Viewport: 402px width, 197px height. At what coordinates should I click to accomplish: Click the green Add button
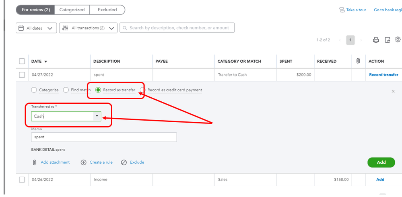coord(381,162)
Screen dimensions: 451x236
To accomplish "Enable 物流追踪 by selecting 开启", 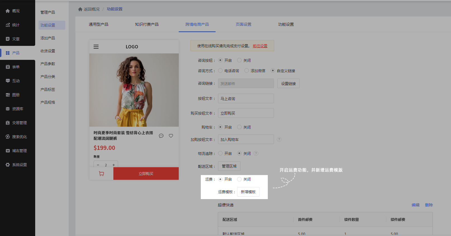I will pyautogui.click(x=221, y=154).
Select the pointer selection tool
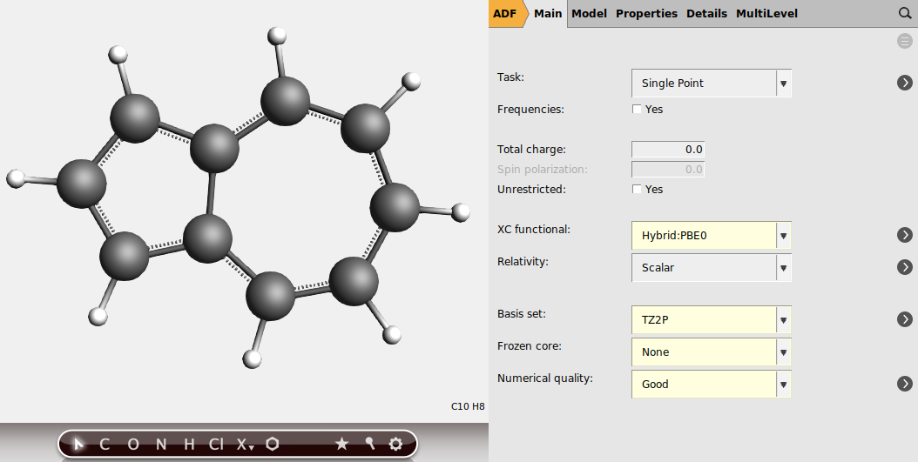Screen dimensions: 918x462 (x=79, y=444)
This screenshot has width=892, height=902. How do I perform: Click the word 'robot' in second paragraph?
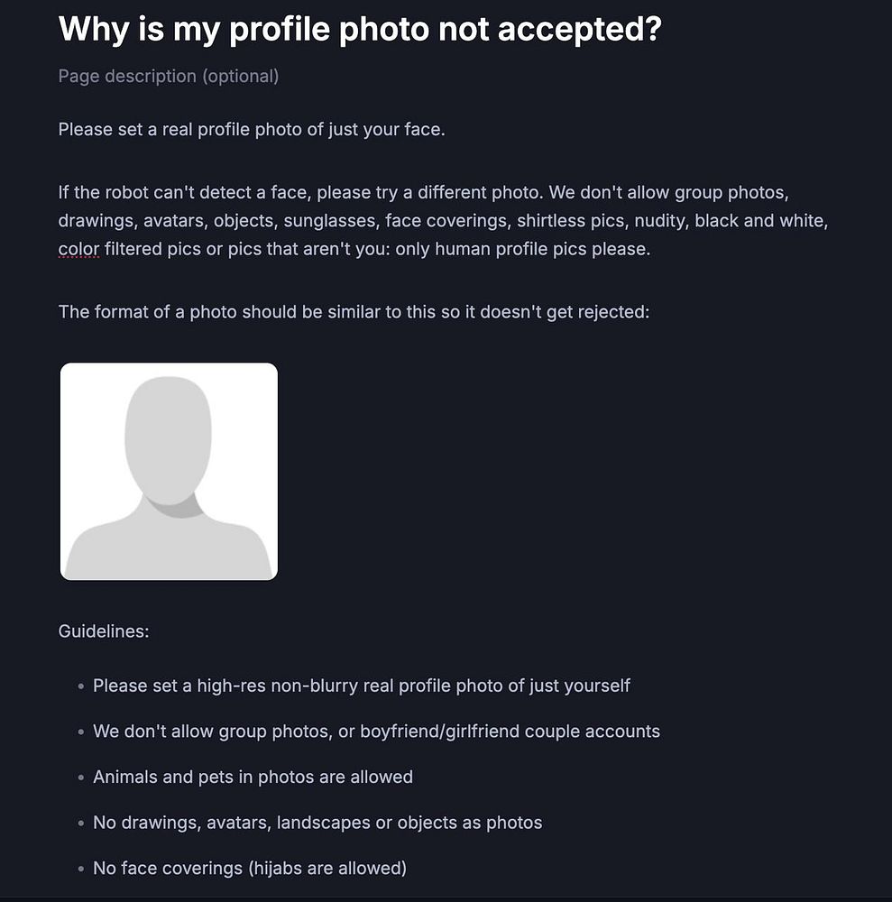click(126, 192)
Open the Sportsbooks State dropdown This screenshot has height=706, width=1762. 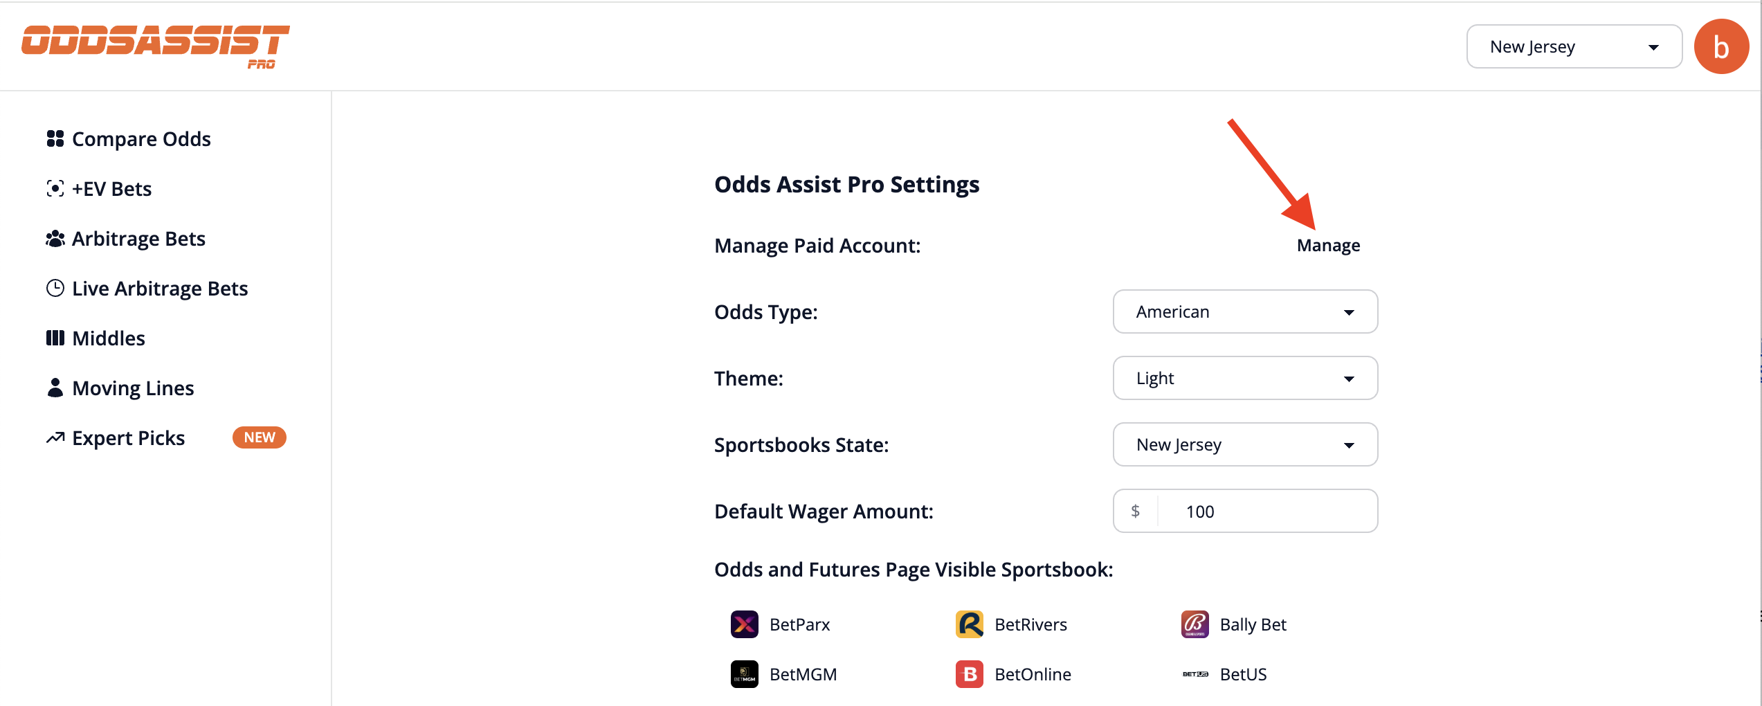[x=1244, y=444]
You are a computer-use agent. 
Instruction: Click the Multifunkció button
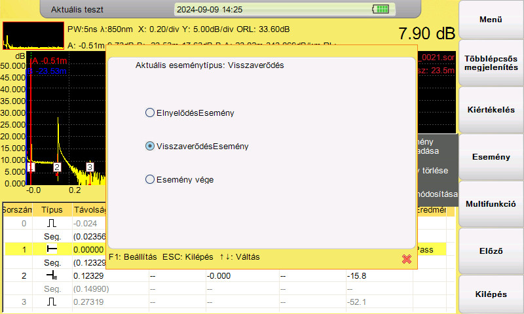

━━━━━━━━

## EXERCISE AIM
Every picture stays out; reproduce exactly the lines from the one with "You are a computer-use agent." through the last line of the data above.

## EXERCISE SOLUTION
You are a computer-use agent. 
Instruction: Click the Multifunkció button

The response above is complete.